Nidra yoga is the art of lying still while your mind scans your body and picks out sounds around you. It’s so restful, guaranteed to calm and improve; that is, unless you’re about to spontaneously combust from all the internal body heat you’re generating.
At the start of my yoga class last week, I was joking with classmates about how fussy I am when it comes to choosing my pillow and cover for Nidra Yoga. After all, body heat is important. You don’t want to get cold during the session, so I’ve tried everything, including even knitted woollen blankets.
Then I discovered the perfect wonderful lightweight eiderdown.
I have a deep emotional connection with eiderdowns.

An eiderdown is central to a cherished childhood memory and involves my paternal grandmother (one of my favourite people) who gave me 20p to buy a dusky pink beauty at a village jumble sale.
Dragging this trophy home, slung over my shoulder a la Linus from Peanuts, people stopped me to comment, alerting me to the trail of innards I was leaving behind me.
“Granny will stitch it,” my celebratory five year old self confidently offered, ignoring the fact I’d never actually seen her sew anything.
There I am in yoga then, totally relaxed and half-listening to the guided meditation (I’m quietly rebellious in yoga too).
One minute I’m fine and relaxed, the next I’m hot…
…As in Vesuvius throwing a temper tantrum hot – and suddenly I’m faced with a dilemma. Do I throw off that carefully chosen eiderdown, leap from the mat to starfish on the cold inviting wooden floor beside me, or do I stay put?
Star fishing is a great response when the menopause turns up the body heat by the way. The object is to get as much air around your limbs as you can so your extremities go cold. It’s brilliant, but a little undignified.
However, I don’t do this. There are others in the room, all of them focused, contemplative, relaxed. I’ll disturb them if I move and it’s not fair on them. Also I’m not exactly ‘delicate’ in my movements, so there’s no way I’ll be able to pull off the subtle evac manoeuvre that’s called for.
Besides, do I really want to talk about the Big M in yoga?
I’m not averse to talking about the menopause obviously, but neither do I wish to be defined by it. My heat reactive t-shirt (if I owned one) would be emblazoned with the slogan: ‘I am so much more than my hormones.’

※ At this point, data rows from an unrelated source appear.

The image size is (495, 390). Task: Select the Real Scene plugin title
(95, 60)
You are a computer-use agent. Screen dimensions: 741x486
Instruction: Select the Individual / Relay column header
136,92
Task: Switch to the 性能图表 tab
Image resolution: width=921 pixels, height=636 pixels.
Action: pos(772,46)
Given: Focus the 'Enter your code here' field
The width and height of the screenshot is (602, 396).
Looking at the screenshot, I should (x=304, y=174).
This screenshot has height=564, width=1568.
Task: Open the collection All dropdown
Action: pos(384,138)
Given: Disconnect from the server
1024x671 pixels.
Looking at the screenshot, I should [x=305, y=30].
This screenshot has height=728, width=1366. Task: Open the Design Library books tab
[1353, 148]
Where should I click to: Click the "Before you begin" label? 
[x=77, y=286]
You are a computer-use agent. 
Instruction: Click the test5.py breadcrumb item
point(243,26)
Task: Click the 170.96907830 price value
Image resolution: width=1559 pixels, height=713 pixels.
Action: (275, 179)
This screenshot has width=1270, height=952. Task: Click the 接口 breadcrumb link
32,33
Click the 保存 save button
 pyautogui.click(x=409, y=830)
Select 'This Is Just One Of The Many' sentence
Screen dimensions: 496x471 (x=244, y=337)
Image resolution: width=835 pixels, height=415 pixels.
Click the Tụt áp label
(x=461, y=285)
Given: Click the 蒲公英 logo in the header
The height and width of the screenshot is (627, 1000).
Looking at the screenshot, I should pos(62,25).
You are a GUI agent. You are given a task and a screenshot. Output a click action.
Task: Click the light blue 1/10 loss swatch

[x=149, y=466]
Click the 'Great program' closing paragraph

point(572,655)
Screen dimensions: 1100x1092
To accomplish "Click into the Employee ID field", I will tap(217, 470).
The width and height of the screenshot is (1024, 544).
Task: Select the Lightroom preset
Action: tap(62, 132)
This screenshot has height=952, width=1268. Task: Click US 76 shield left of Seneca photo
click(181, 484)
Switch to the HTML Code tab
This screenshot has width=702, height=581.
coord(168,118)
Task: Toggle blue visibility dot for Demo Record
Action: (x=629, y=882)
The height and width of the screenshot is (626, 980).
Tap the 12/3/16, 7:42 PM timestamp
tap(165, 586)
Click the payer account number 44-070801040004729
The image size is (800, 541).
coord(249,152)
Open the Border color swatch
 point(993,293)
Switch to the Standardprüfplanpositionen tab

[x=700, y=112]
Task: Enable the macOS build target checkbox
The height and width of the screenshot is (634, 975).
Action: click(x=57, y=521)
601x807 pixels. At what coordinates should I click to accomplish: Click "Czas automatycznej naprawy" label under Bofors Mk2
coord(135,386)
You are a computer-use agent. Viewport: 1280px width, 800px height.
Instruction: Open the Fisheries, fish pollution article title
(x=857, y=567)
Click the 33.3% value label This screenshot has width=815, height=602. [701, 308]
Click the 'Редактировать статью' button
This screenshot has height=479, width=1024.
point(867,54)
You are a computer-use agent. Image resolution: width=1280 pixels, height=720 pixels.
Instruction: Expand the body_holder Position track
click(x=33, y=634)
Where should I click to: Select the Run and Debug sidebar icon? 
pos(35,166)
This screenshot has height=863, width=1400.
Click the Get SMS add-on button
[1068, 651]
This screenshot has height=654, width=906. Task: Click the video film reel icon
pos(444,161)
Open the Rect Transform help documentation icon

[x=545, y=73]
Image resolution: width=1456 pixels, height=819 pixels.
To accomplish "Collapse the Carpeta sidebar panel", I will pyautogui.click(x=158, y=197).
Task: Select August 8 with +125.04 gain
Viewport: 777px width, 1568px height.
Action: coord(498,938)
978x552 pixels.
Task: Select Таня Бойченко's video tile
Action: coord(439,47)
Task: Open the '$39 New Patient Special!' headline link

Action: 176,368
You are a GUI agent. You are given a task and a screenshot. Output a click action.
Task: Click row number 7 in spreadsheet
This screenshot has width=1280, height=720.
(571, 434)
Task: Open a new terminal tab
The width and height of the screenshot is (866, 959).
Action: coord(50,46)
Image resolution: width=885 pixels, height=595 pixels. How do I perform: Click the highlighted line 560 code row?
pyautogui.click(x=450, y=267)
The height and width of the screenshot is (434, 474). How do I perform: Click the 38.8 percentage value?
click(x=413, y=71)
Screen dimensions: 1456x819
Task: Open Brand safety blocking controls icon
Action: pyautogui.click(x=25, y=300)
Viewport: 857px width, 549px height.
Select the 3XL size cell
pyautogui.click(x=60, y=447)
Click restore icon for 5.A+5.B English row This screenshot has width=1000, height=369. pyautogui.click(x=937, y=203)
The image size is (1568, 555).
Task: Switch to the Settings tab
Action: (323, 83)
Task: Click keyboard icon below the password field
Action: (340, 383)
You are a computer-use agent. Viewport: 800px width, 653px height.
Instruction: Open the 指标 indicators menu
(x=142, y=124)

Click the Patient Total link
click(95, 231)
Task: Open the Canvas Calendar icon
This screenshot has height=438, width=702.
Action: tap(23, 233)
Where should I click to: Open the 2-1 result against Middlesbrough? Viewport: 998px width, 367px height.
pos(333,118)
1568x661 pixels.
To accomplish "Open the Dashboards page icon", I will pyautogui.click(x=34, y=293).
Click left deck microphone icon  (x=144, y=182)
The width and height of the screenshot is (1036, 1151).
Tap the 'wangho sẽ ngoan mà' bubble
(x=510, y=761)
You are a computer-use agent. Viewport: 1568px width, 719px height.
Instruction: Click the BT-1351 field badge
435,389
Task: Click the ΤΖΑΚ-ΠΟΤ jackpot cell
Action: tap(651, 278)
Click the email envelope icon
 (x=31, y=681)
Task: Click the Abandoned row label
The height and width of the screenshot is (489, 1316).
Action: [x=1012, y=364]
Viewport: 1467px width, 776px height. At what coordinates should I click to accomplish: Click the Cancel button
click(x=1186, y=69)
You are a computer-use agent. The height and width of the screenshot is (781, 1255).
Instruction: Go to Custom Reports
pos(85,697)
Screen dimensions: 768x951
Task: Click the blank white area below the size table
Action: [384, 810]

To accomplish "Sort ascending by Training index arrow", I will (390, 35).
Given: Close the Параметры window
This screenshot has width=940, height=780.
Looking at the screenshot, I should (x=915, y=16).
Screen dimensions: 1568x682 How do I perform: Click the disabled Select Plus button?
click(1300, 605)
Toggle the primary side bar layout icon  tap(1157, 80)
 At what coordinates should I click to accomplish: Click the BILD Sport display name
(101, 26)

So instead I lay there feeling intense thermal energy erupting from my core. Which part of my body creates this surge? I feel it start up like and spread so fast that within seconds my entire body feels molten and I am filled with the mad desire to escape myself. This is what sunbathing at the equator must feel like.
I don’t particularly sweat during these episodes which is a blessing. However, I would probably look like a beacon under thermal body imaging; if I could only harness all this energy, I could recharge my phone while I’m here.
I channel a soothing counselling voice, the kind on those annoying self-help apps.
Recognise what’s happening (Heat surge!) and label the sensation (Bloody Hot!). Now let your mind and body accept this (Am I going to explode? If I do, the woman lying next to me won’t like it) and finally, be at one with all aspects of your life, positive and negative (Oh shut up, FFS! It’s bad enough being internally baked alive without you wittering on).
Then the Hungarian tones of my yoga teacher Andrea, float over me. “…And when you’re ready, start waking up the body.”
My eiderdown comes off and I’m splayed on the floor. The heat subsides. When we finish, my thanks is so heartfelt I almost cry.